Top of Records provided

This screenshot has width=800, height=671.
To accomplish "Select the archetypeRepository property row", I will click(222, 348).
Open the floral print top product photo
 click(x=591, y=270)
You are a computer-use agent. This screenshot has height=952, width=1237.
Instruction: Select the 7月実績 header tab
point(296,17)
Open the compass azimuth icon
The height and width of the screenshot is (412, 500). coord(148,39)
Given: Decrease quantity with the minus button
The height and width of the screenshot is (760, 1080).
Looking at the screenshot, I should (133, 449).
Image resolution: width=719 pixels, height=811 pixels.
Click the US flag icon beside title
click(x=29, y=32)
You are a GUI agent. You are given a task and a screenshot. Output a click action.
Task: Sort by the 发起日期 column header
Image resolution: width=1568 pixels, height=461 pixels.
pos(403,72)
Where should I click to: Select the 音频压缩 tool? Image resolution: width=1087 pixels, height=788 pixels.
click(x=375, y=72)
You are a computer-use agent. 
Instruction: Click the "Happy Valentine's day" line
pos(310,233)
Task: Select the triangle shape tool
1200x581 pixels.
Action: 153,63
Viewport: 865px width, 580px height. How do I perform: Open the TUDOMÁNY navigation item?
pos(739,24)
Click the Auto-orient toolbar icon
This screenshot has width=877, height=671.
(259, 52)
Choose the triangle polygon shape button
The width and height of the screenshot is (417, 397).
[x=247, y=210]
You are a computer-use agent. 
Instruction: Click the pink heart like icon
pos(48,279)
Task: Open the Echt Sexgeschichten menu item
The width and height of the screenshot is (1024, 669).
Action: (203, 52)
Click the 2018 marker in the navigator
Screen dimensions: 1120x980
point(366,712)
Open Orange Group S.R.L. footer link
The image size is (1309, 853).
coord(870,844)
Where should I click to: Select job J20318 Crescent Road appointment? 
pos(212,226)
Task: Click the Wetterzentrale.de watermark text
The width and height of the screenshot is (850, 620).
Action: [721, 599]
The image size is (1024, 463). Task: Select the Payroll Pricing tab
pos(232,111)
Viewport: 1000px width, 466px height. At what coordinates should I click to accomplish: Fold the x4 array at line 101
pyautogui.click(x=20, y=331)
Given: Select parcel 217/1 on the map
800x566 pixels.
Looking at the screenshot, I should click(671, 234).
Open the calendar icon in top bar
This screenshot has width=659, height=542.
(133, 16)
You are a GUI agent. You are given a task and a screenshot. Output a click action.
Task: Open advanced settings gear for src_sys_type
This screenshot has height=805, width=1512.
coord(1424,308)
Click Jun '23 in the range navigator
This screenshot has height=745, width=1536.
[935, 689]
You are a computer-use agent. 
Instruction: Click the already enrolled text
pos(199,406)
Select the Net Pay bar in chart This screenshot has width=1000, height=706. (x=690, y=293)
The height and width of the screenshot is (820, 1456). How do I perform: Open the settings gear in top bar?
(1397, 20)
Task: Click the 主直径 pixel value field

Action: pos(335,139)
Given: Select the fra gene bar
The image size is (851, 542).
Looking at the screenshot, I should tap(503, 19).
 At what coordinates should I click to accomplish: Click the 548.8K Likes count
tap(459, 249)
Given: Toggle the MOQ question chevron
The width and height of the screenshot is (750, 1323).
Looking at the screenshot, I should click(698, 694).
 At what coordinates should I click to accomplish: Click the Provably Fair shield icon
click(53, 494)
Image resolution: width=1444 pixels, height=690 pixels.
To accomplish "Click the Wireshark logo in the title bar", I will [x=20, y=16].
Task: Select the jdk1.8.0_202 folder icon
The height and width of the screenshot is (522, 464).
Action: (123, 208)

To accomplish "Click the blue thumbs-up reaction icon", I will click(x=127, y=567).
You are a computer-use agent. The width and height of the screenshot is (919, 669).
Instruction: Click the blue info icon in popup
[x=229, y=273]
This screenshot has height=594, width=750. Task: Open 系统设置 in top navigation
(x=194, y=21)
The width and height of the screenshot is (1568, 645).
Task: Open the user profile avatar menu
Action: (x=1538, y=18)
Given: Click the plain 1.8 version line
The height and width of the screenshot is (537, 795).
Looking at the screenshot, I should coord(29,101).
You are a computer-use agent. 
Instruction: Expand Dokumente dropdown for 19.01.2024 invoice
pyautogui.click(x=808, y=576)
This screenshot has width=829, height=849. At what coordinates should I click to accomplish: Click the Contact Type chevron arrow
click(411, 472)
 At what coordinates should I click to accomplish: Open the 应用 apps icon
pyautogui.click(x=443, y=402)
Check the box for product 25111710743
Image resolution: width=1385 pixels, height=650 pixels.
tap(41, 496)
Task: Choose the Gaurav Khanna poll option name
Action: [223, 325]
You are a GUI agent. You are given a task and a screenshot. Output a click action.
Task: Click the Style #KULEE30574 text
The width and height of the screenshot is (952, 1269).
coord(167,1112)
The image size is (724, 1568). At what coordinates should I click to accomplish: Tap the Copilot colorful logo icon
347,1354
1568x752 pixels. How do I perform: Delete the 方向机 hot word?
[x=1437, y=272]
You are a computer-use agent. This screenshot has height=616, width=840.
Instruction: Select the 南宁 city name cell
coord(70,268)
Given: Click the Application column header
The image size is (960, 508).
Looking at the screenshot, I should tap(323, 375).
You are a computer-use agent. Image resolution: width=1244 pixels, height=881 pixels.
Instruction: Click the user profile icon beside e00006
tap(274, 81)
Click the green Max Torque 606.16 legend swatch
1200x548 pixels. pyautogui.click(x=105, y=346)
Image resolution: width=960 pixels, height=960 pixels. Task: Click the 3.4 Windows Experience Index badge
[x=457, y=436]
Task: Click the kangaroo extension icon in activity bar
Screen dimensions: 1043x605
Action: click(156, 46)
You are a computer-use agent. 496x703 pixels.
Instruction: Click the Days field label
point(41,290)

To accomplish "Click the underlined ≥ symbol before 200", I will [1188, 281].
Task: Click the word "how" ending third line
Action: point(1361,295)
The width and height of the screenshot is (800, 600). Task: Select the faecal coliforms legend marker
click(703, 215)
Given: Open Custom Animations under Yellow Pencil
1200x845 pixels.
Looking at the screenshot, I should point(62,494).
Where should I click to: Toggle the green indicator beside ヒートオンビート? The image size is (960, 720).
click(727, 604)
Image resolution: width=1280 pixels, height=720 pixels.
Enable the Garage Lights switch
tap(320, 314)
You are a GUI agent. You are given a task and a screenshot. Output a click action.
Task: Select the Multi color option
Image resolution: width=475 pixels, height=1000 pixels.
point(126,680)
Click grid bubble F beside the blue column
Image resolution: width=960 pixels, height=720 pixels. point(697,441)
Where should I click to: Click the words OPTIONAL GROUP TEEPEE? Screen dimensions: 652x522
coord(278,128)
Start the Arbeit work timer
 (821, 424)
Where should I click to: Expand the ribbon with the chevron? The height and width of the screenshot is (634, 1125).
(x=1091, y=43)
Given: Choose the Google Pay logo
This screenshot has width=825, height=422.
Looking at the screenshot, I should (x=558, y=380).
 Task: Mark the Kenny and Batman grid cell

Bottom of Records provided

• **Your objective**:
Word for word, write out all of the entries.

• **Answer section**:
This screenshot has width=800, height=671.
To accomplish "Select the archetypeRepository property row", I will click(222, 348).
Open the floral print top product photo
 click(x=591, y=270)
You are a computer-use agent. This screenshot has height=952, width=1237.
Instruction: Select the 7月実績 header tab
point(296,17)
Open the compass azimuth icon
The height and width of the screenshot is (412, 500). coord(148,39)
Given: Decrease quantity with the minus button
The height and width of the screenshot is (760, 1080).
Looking at the screenshot, I should (133, 449).
Image resolution: width=719 pixels, height=811 pixels.
Click the US flag icon beside title
click(x=29, y=32)
You are a GUI agent. You are given a task and a screenshot. Output a click action.
Task: Sort by the 发起日期 column header
Image resolution: width=1568 pixels, height=461 pixels.
pos(403,72)
Where should I click to: Select the 音频压缩 tool? Image resolution: width=1087 pixels, height=788 pixels.
click(x=375, y=72)
You are a computer-use agent. 
Instruction: Click the "Happy Valentine's day" line
pos(310,233)
Task: Select the triangle shape tool
1200x581 pixels.
Action: 153,63
Viewport: 865px width, 580px height. How do I perform: Open the TUDOMÁNY navigation item?
pos(739,24)
Click the Auto-orient toolbar icon
This screenshot has width=877, height=671.
(259, 52)
Choose the triangle polygon shape button
The width and height of the screenshot is (417, 397).
[x=247, y=210]
You are a computer-use agent. 
Instruction: Click the pink heart like icon
pos(48,279)
Task: Open the Echt Sexgeschichten menu item
The width and height of the screenshot is (1024, 669).
Action: (203, 52)
Click the 2018 marker in the navigator
Screen dimensions: 1120x980
point(366,712)
Open Orange Group S.R.L. footer link
The image size is (1309, 853).
coord(870,844)
Where should I click to: Select job J20318 Crescent Road appointment? 
pos(212,226)
Task: Click the Wetterzentrale.de watermark text
The width and height of the screenshot is (850, 620).
Action: [721, 599]
The image size is (1024, 463). Task: Select the Payroll Pricing tab
pos(232,111)
Viewport: 1000px width, 466px height. At what coordinates should I click to accomplish: Fold the x4 array at line 101
pyautogui.click(x=20, y=331)
Given: Select parcel 217/1 on the map
800x566 pixels.
Looking at the screenshot, I should click(671, 234).
Open the calendar icon in top bar
This screenshot has width=659, height=542.
(133, 16)
You are a GUI agent. You are given a task and a screenshot. Output a click action.
Task: Open advanced settings gear for src_sys_type
This screenshot has height=805, width=1512.
coord(1424,308)
Click Jun '23 in the range navigator
This screenshot has height=745, width=1536.
[935, 689]
You are a computer-use agent. 
Instruction: Click the already enrolled text
pos(199,406)
Select the Net Pay bar in chart This screenshot has width=1000, height=706. (x=690, y=293)
The height and width of the screenshot is (820, 1456). How do I perform: Open the settings gear in top bar?
(1397, 20)
Task: Click the 主直径 pixel value field

Action: pos(335,139)
Given: Select the fra gene bar
The image size is (851, 542).
Looking at the screenshot, I should tap(503, 19).
 At what coordinates should I click to accomplish: Click the 548.8K Likes count
tap(459, 249)
Given: Toggle the MOQ question chevron
The width and height of the screenshot is (750, 1323).
Looking at the screenshot, I should click(698, 694).
 At what coordinates should I click to accomplish: Click the Provably Fair shield icon
click(53, 494)
Image resolution: width=1444 pixels, height=690 pixels.
To accomplish "Click the Wireshark logo in the title bar", I will [x=20, y=16].
Task: Select the jdk1.8.0_202 folder icon
The height and width of the screenshot is (522, 464).
Action: (123, 208)

To accomplish "Click the blue thumbs-up reaction icon", I will click(x=127, y=567).
You are a computer-use agent. The width and height of the screenshot is (919, 669).
Instruction: Click the blue info icon in popup
[x=229, y=273]
This screenshot has height=594, width=750. Task: Open 系统设置 in top navigation
(x=194, y=21)
The width and height of the screenshot is (1568, 645).
Task: Open the user profile avatar menu
Action: (x=1538, y=18)
Given: Click the plain 1.8 version line
The height and width of the screenshot is (537, 795).
Looking at the screenshot, I should coord(29,101).
You are a computer-use agent. 
Instruction: Expand Dokumente dropdown for 19.01.2024 invoice
pyautogui.click(x=808, y=576)
This screenshot has width=829, height=849. At what coordinates should I click to accomplish: Click the Contact Type chevron arrow
click(411, 472)
 At what coordinates should I click to accomplish: Open the 应用 apps icon
pyautogui.click(x=443, y=402)
Check the box for product 25111710743
Image resolution: width=1385 pixels, height=650 pixels.
tap(41, 496)
Task: Choose the Gaurav Khanna poll option name
Action: [223, 325]
You are a GUI agent. You are given a task and a screenshot. Output a click action.
Task: Click the Style #KULEE30574 text
The width and height of the screenshot is (952, 1269).
coord(167,1112)
The image size is (724, 1568). At what coordinates should I click to accomplish: Tap the Copilot colorful logo icon
347,1354
1568x752 pixels. How do I perform: Delete the 方向机 hot word?
[x=1437, y=272]
You are a computer-use agent. This screenshot has height=616, width=840.
Instruction: Select the 南宁 city name cell
coord(70,268)
Given: Click the Application column header
The image size is (960, 508).
Looking at the screenshot, I should tap(323, 375).
You are a computer-use agent. Image resolution: width=1244 pixels, height=881 pixels.
Instruction: Click the user profile icon beside e00006
tap(274, 81)
Click the green Max Torque 606.16 legend swatch
1200x548 pixels. pyautogui.click(x=105, y=346)
Image resolution: width=960 pixels, height=960 pixels. Task: Click the 3.4 Windows Experience Index badge
[x=457, y=436]
Task: Click the kangaroo extension icon in activity bar
Screen dimensions: 1043x605
Action: click(156, 46)
You are a computer-use agent. 496x703 pixels.
Instruction: Click the Days field label
point(41,290)

To accomplish "Click the underlined ≥ symbol before 200", I will [1188, 281].
Task: Click the word "how" ending third line
Action: point(1361,295)
The width and height of the screenshot is (800, 600). Task: Select the faecal coliforms legend marker
click(703, 215)
Given: Open Custom Animations under Yellow Pencil
1200x845 pixels.
Looking at the screenshot, I should point(62,494).
Where should I click to: Toggle the green indicator beside ヒートオンビート? The image size is (960, 720).
click(727, 604)
Image resolution: width=1280 pixels, height=720 pixels.
Enable the Garage Lights switch
tap(320, 314)
You are a GUI agent. You are given a task and a screenshot. Output a click action.
Task: Select the Multi color option
Image resolution: width=475 pixels, height=1000 pixels.
point(126,680)
Click grid bubble F beside the blue column
Image resolution: width=960 pixels, height=720 pixels. point(697,441)
Where should I click to: Click the words OPTIONAL GROUP TEEPEE? Screen dimensions: 652x522
coord(278,128)
Start the Arbeit work timer
 (821, 424)
Where should I click to: Expand the ribbon with the chevron? The height and width of the screenshot is (634, 1125).
(x=1091, y=43)
Given: Choose the Google Pay logo
This screenshot has width=825, height=422.
Looking at the screenshot, I should (x=558, y=380).
 Task: Mark the Kenny and Batman grid cell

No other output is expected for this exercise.